Italy previously hosted the men's 1934 FIFA World Cup, the men's UEFA Euro 1968, the men's UEFA Euro 1980, the men's 1990 FIFA World Cup, UEFA Women's Euro 1993, and part of the men's UEFA Euro 2020.

On 29 August 2025, Italy withdrew from bidding, with concerns about the stadium quality possibly being a factor in the decision. UEFA president Aleksander Čeferin stated in July 2025 that the country had until 2027 to build new stadiums for UEFA Euro 2032 or risk losing its co-host status.

===Portugal===

On 4 September 2024 the Portuguese Football Federation, after a general meeting with the board, announced they would present a bid to host Euro 2029.

The Portuguese Football Federation met with the Minister of Parliamentary Affairs and talked about the bid.

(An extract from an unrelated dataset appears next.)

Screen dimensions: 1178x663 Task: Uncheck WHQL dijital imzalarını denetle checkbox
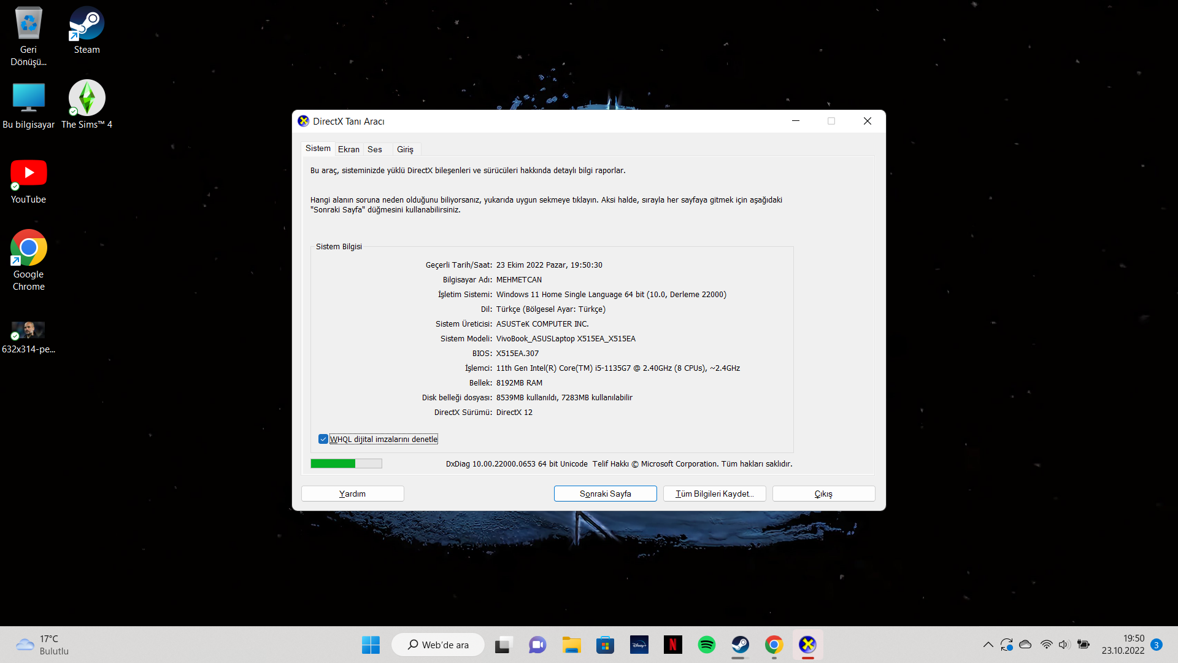coord(323,439)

On 20 November 2025, it was announced that Portugal was withdrawing its candidacy to focus on co-hosting the 2030 FIFA World Cup with Morocco and Spain.

Portugal previously hosted the men's UEFA Euro 2004.

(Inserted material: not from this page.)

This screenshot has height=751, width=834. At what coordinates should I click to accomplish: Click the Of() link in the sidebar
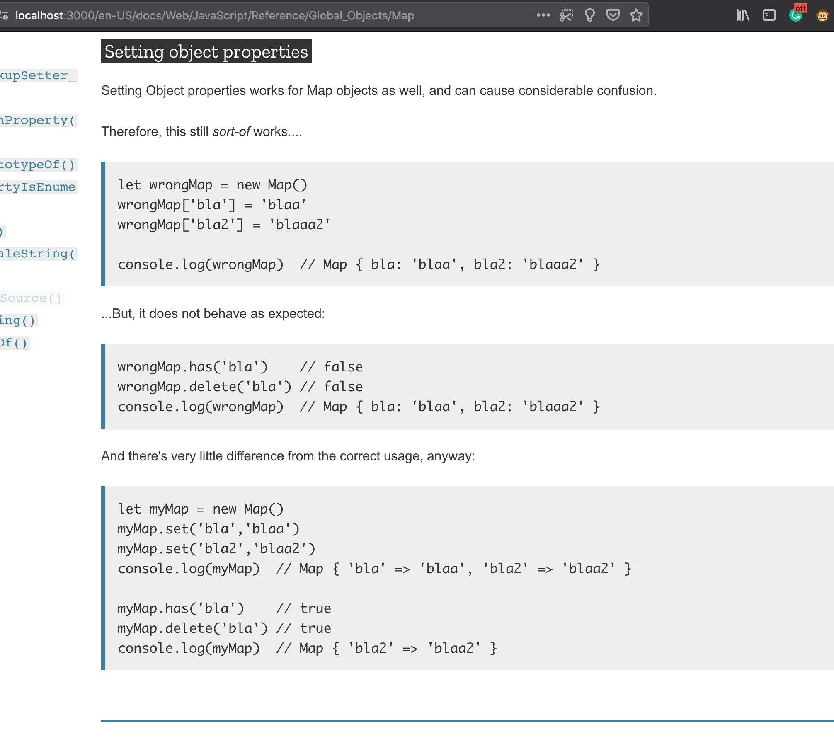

| Lisbon |  | Porto | Aveiro |
|---|---|---|---|
| Estádio da Luz | Estádio José Alvalade | Estádio do Dragão | Estádio Municipal de Aveiro |
| Capacity: 68,100 | Capacity: 52,095 | Capacity: 50,033 | Capacity: 32,830 |
| Faro/Loulé | Braga | Guimarães | Leiria |
| Estádio Algarve | Estádio Municipal de Braga | Estádio D. Afonso Henriques | Estádio Dr. Magalhães Pessoa |
| Capacity: 30,305 | Capacity: 30,286 | Capacity: 30,029 | Capacity: 23,888 |

==Host announcement==
Germany were announced as hosts on 3 December 2025 at a meeting in Lausanne.

| Country(s) | Votes |
|---|---|
| Germany | 15 |
| Denmark, Sweden | 2 |
| Poland | 0 |
| Total | 17 |

==Reaction==
===Denmark and Sweden===
Denmark stated that they were disappointed but that they had created a deep collaboration with the Swedes that they would hope help both countries excel in football. Jesper Møller, Danish football president stated that members of the voting executive committee told him the Scandinavians' presentation was the best but the disparity with the German's stadiums was too much to overcome. He also said that he will talk with UEFA before they think about making a bid for 2033 and if it is impossible to host, they might bid for the youth competition or a club final instead. The Swedes on the other hand said it is too early to know if they will bid again.

===Poland===
Reactions in Poland were primarily a mix of disappointment, disillusionment, and criticism of the Polish Football Association (PZPN), especially after Poland received no votes and Germany won decisively. The defeat was hailed as evidence of the need for more intensive investment in infrastructure and the development of women's football, with the media citing the result as a "disgraceful result" and a "disaster." While some, like Zbigniew Boniek, acknowledged Germany's football powerhouse status, they were surprised by the lack of votes for Poland. The association was accused of "sham actions" and an ineffective candidacy that failed to convince UEFA Executive Committee members.